Il y a donc une grande contradiction chez Nicolas Sarkozy, qui doit siéger au Conseil constitutionnel, puisque c’est justement la Constitution qui prête au président de la République le rôle de chef des armées ! On ne peut avoir le beurre et l’argent du beurre, à savoir s’exprimer sur la validité des lois tout en s’exprimant sur la politique globale du gouvernement.

 Hors sujet sur le dossier syrien,  N.Sarkozy semble avoir oublier  les invitations inconséquentes qu’il avait formulé envers Kadhafi et Bachar Al Assad reçus en grandes pompes !

Que ne ferait semble-t-il N.Sarkozy pour faire parler de lui , alors qu’il avait promis de ne plus intervenir sur la scène politique après sa défaite ! . Les journalistes, dans leur ensemble, jugent sévèrement cette intervention  et pensent que l’ancien président « utilise les affaires étrngères pour exister «  . Sur lepoint.fr (peu suspect d’antisarkozysme ), Mireille Duteil écrit à ce propos  : « En réclamant une intervention en Syrie, l’ancien président de la République se trompe sur tous les plans. On peut légitimement se demander si, en regrettant que la nouvelle majorité n’intervienne pas en Syrie, Nicolas Sarkozy se soucie prioritairement du sort des Syriens bombardés dans Alep et ailleurs ou s’il veut mettre dans l’embarras son successeur et sortir d’un silence qui commence à lui peser « 

 Même certains de ses amis politiques  n’approuvent pas cette intervention, tel Pierre Lellouche qui juge, avec bon sens, qu’ »il n’ y pas de place pour 2 diplomaties françaises  «  et « qu « il y a de grandes différences entre lequestions lybiennes et syriennes « ou se taisent, tels JF coppé et F.Fillon, tout occupés qu’ils sont à se disputer la première place à l’UMP et qui ne sont pas du tout désireux d’un retour de N.Sarkozy

 Plusieurs organes de presse mentionnent l’arrestation, jeudi 9 août, de l’ancien ministre libanais du tourisme, Michel Samaha. Celui-ci proche de Damas, a facilité le rapprochement entre Nicolas Sarkozy et Bachar El-Assad, en 2008.

Ancien patron des services des forces libanaises, Samaha est surtout un affairiste libanais, largement utilisé par Claude Guéant pour reconstituer des liens étroits avec la Syrie.

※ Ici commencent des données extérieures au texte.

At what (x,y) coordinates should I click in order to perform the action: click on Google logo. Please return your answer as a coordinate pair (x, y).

C’est lui qui fait les allers et retours entre Paris et Damas quand il faut préparer le sommet à Paris, en juillet 2008, qui fonde l’Union Pour la Méditerranée.
 
Michel Samaha est également proche de Ziad Takieddine, un des facilitateurs du rapprochement de Sarkozy et de Guéant avec Damas après 2007.

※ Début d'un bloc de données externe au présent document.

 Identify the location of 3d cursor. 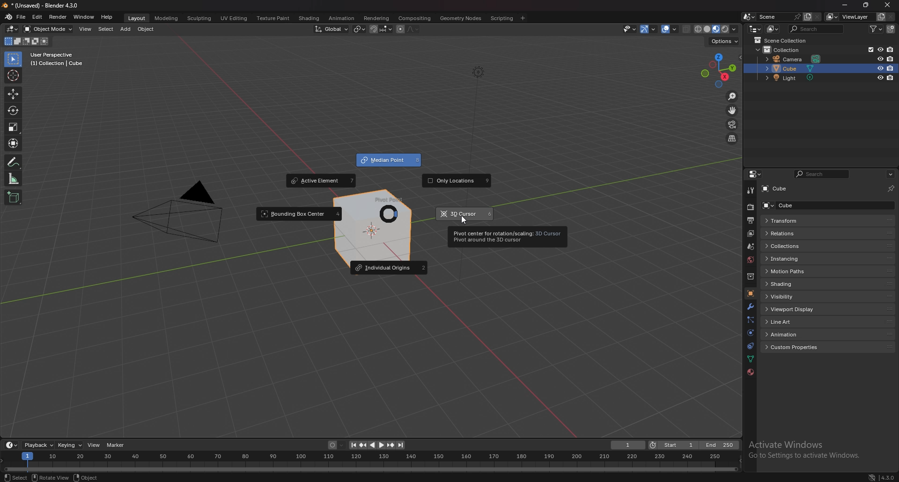
(466, 213).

« Les langues vont-elles se délier ? Les documents saisis au domicile de Michel Samaha seront-ils exploités dans les semaines qui viennent par les services de renseignement libanais ? L’offensive de Nicolas Sarkozy en faveur d’une intervention contre Damas pourrait bien être freinée, voire torpillée, par cette arrestation inopinée… « conclut le site Marianne.

Les punkettes qui font peur à Poutine : trois ans de camp requis contre les 3 prévenues de Pussy Riot.

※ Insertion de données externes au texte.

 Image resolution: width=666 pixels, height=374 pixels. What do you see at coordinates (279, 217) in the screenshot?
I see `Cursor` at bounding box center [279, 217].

Pour avoir chanté en février dans la cathédrale du Christ-Sauveur à Moscou une «prière punk» anti-Poutine, le procureur a requis trois ans de camp contre les trois jeunes femmes membres du groupe Pussy Riot, jugées coupables de hooliganisme et d’incitation à la haine religieuse.

Que ces trois punkettes fassent si peur à Poutine en dit long sur la réalité de son système qui ne tient que par le contrôle de l’ensemble de l’appareil d’Etat, notamment la justice, des médias et de l’économie. La riche et très corrompue Eglise orthodoxe, pilier du régime, accuse les Pussy Riot de «satanisme» et prête la main à toutes manipulations en échange de prébendes. Il est plus que temps que les démocraties prennent position contre Poutine, un autocrate, qui de toute évidence ne partage aucune de leurs valeurs.

En 2011, des membres du collectif dont font partie les trois jeunes femmes avaient dessiné un phallus d’une soixantaine de mètres sur le pont Liteïni de Saint-Pétersbourg, qui se lève la nuit pour laisser passer les navires, en plein centre de l’ex-capitale impériale russe. Le pont relevé, l’énorme dessin se dressait juste en face du siège local du FSB (service fédéral de sécurité, issu de l’ex-KGB).